§ Task objective
Only the lines from the line holding "This screenshot has width=1444, height=735." through the final line of the entries below are to be returned, exactly as they stand.

§ Supplied information
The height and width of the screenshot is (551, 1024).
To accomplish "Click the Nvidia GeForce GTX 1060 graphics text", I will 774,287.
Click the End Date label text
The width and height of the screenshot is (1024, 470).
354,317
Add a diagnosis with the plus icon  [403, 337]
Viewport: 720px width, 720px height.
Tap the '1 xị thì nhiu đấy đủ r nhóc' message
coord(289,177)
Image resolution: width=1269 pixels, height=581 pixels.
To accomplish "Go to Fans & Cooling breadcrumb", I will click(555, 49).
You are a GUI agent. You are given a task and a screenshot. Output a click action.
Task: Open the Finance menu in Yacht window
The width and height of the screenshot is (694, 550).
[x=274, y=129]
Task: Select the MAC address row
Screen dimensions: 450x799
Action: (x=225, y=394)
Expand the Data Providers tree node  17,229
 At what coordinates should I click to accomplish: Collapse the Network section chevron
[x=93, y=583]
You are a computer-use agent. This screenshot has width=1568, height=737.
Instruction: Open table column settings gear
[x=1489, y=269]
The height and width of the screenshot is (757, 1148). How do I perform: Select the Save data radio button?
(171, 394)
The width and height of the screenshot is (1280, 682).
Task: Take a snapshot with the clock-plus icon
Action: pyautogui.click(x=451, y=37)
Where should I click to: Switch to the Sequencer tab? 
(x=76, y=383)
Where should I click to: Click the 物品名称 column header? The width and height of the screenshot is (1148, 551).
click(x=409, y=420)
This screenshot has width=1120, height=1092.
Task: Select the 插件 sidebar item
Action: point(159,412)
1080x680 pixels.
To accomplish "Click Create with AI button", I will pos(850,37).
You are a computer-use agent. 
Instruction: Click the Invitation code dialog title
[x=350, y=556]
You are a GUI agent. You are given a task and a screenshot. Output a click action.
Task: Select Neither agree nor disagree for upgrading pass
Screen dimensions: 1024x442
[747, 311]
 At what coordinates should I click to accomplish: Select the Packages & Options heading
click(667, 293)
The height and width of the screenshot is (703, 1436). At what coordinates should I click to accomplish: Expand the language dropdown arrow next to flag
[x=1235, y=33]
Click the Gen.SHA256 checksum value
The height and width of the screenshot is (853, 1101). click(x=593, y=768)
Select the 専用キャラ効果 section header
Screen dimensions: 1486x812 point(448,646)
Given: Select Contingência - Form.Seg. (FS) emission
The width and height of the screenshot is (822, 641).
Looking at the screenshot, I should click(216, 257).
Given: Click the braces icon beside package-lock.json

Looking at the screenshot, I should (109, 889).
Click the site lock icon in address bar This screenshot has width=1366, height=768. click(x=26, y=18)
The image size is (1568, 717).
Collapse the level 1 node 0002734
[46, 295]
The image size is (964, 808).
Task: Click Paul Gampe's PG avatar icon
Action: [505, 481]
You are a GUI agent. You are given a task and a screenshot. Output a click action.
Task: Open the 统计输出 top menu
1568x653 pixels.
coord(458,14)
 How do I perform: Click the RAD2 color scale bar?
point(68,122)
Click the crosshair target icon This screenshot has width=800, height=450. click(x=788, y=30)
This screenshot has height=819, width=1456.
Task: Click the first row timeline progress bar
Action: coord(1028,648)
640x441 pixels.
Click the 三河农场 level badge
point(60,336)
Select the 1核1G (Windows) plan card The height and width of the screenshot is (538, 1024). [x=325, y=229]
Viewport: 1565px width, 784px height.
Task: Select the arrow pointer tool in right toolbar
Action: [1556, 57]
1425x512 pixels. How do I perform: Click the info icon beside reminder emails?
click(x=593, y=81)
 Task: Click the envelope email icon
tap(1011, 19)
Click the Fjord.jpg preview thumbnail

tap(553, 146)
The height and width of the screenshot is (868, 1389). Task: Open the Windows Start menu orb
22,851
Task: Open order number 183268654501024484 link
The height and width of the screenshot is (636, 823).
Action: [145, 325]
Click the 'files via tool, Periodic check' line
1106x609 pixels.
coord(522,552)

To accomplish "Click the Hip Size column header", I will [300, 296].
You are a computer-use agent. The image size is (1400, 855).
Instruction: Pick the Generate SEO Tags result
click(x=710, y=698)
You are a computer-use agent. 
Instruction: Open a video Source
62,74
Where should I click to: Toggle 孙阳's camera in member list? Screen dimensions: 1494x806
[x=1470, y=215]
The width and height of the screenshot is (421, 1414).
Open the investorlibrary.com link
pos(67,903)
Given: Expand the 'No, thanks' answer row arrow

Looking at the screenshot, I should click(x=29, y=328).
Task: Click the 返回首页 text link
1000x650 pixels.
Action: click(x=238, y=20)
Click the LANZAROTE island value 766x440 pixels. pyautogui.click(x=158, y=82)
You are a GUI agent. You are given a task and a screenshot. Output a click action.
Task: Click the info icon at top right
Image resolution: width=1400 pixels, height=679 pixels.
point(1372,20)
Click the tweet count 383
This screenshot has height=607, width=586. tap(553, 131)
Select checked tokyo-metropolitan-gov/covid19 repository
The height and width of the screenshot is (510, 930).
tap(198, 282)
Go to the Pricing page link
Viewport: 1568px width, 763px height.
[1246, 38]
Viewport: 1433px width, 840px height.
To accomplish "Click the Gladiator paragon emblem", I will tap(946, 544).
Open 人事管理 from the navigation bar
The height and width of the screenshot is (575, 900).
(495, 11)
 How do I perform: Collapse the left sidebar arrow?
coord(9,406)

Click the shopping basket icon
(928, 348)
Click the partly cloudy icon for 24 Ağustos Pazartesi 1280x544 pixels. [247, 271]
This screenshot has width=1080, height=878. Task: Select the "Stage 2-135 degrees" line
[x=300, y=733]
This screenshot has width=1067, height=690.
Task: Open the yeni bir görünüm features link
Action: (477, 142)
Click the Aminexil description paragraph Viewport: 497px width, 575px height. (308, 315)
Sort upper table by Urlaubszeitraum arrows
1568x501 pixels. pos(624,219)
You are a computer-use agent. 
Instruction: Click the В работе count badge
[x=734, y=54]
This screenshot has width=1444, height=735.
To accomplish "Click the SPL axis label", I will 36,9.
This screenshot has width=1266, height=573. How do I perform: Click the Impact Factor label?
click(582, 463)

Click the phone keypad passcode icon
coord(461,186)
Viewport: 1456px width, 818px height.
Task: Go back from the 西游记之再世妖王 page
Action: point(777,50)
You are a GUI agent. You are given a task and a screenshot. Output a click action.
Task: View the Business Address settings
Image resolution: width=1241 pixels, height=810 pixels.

§ Solution to this task
This screenshot has width=1444, height=735.
To accomplish "Click the SPL axis label", I will 36,9.
This screenshot has width=1266, height=573. How do I perform: Click the Impact Factor label?
click(582, 463)

Click the phone keypad passcode icon
coord(461,186)
Viewport: 1456px width, 818px height.
Task: Go back from the 西游记之再世妖王 page
Action: point(777,50)
You are a GUI agent. You are given a task and a screenshot. Output a click action.
Task: View the Business Address settings
Image resolution: width=1241 pixels, height=810 pixels.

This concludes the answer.